**What is expected**
The stretch wanted below opens at the line containing "Instruction: View Beef" and closes at the line containing "Task: Select the 1 列 layout radio button". Please return it exactly, with no other lines.

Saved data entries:
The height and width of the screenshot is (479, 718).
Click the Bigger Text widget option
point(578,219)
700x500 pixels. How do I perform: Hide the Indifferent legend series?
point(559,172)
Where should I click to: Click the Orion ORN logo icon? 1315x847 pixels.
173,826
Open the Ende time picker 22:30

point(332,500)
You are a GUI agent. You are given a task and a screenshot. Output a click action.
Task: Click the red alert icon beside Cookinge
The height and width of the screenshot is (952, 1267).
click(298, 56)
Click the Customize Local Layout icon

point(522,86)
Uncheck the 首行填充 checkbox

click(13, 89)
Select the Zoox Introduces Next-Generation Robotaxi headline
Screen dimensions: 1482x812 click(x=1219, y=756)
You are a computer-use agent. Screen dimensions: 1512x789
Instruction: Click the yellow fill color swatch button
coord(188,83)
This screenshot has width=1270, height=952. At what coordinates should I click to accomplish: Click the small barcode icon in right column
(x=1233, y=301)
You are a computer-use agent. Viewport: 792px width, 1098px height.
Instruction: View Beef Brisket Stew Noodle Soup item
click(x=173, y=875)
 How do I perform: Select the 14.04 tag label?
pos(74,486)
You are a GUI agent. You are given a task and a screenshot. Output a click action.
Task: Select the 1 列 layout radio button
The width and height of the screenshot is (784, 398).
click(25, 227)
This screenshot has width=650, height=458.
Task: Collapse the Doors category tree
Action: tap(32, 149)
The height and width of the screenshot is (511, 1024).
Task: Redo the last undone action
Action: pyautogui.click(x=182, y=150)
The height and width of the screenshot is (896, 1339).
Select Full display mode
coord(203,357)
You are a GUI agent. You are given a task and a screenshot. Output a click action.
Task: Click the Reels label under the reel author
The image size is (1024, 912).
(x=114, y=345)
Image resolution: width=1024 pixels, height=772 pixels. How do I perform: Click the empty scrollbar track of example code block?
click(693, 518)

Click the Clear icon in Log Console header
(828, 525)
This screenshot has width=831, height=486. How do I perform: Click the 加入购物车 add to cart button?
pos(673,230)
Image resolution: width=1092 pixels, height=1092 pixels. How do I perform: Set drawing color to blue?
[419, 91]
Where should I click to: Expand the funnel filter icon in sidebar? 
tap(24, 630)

**Expected answer**
Instruction: View Beef Brisket Stew Noodle Soup item
click(x=173, y=875)
 How do I perform: Select the 14.04 tag label?
pos(74,486)
You are a GUI agent. You are given a task and a screenshot. Output a click action.
Task: Select the 1 列 layout radio button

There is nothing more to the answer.